The platforms in question had accounted for a number of common QAnon terms and phrases in their moderation, but not all. On Facebook, searches for ‘WWG1WGA’. ‘Trust The Plan’, or other such commonly known references yield no result and a content warning. In my limited search, one major public group was identified sharing QAnon content – a ‘Save Our Children’ group with around 2000 followers. Content within the group includes reams of purported documentation of a UK-based adrenochrome harvesting operation, posts about shooting pedophiles, and a suggestion that the Evergiven Suez Canal crisis was connected to the trafficking of children. Various TikTok videos are shared, again about the smuggling of children but also one claiming Sandra Bullock uses baby blood to retain her youthful appearance. Along with this large public group there are a proliferation of private groups, mostly small, but one entitled ‘AWAKE AND UNITED: Resist The Deep State!’ boasts 2,600 members.

Accounts associated with QAnon on Twitter can be easily identified in several fairly obvious ways, including a simple search for #WWG1WGA. Most of these accounts are small, with follower numbers in the tens or hundreds. Among the claims made by these accounts, one asserts that the Queen of England has been executed and replaced by an actor. One account asks its followers, ‘If I told you that McDonalds use 25% of human meat in their burgers would you believe me?’ Another despairs at the state of the world and the evil witnessed by the awakened anons, predicting that some of humanity will not understand and be left behind after the great awakening. Again, TikTok videos are shared often, with one outlining supposed evidence of a conspiracy regarding the origins of COVID-19, involving George Soros, Bill Gates, other various public figures, and the (fictional) GlaxoSmithKline lab in Wuhan, China.
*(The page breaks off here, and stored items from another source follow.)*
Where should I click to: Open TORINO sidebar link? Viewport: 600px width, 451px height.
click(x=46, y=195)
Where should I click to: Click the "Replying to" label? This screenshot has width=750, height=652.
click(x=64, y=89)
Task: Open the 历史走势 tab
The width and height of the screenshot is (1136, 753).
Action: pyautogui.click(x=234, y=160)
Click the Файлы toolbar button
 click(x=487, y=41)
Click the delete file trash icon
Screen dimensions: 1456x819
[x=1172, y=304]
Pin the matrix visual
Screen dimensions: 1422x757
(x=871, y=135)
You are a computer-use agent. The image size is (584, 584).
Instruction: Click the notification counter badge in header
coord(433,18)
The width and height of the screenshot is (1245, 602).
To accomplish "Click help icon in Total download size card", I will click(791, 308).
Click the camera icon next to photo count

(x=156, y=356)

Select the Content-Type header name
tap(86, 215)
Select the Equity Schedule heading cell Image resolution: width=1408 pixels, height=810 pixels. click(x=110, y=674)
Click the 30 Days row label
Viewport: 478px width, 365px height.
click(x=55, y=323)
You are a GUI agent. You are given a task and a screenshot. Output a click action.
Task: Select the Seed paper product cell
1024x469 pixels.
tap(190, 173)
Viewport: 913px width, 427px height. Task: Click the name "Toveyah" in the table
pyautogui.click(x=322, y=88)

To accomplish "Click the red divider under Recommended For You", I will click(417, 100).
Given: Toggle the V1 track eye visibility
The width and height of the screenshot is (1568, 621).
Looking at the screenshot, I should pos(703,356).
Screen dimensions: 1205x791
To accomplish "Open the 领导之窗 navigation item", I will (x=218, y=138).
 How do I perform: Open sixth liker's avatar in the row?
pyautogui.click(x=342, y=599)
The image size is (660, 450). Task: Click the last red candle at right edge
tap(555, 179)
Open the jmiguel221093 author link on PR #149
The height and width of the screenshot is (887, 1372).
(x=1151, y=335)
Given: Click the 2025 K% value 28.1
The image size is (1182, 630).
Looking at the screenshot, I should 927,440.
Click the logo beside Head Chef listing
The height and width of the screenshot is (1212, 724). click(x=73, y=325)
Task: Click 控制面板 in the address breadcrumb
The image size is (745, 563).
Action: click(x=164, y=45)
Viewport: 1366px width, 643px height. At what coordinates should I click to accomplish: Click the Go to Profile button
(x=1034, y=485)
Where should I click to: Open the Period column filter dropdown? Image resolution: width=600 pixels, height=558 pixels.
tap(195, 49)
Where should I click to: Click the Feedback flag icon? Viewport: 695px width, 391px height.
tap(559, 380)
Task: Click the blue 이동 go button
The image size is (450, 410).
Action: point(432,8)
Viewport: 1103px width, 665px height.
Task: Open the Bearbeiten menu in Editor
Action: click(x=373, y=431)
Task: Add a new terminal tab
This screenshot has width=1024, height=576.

The vast majority of QAnon Instagram content identified in this small exploratory study was not original, but re-posted from other platforms – many from Twitter but most from TikTok. The presence of shared TikTok content in QAnon spaces on Facebook, Twitter, and Instagram suggests that QAnon is flourishing in a relative sense on that platform, which is confirmed with a simple search. A cursory browse reveals the following content:

  • Claims that smart cities initiatives are pretext for widespread surveillance;
  • Suggestion that the Nicholas Cage film ‘Knowing’ is somehow prescient of current events;
  • Musings comparing the world to a ‘zombie apocalypse’, where ‘everyone is just bodies walking around’ except one in 25 people who are awake and aware;
  • Outlandish fashion in Hollywood being presented as evidence of a cult;
  • Claims that COVID-19 and US dock worker shortages have been engineered to destroy the economy;
  • A woman’s story about how she was ‘pilled’ with the truth about adrenochrome and demons who rule the world;
  • January 6 insurrection footage with a rousing AC/DC soundtrack;
  • Claims that Hollywood elites drink blood.

The circulation of this wealth of QAnon TikTok content on other platforms where such content is less prevalent is consistent with recent research by the Anti-Defamation League, which found links to Gab, an infamous source of hate and misinformation, widely disseminated on Twitter. Unlike with that case, however, TikTok is not suggested to be inherently toxic or the appropriate subject of a blanket ban. It has been suggested that TikTok finds itself severely lagging behind more established platforms in terms of how to deal with extremist content. This is a situation requiring urgent remedy as it is one of the most popular applications in the world, with a young and potentially impressionable audience.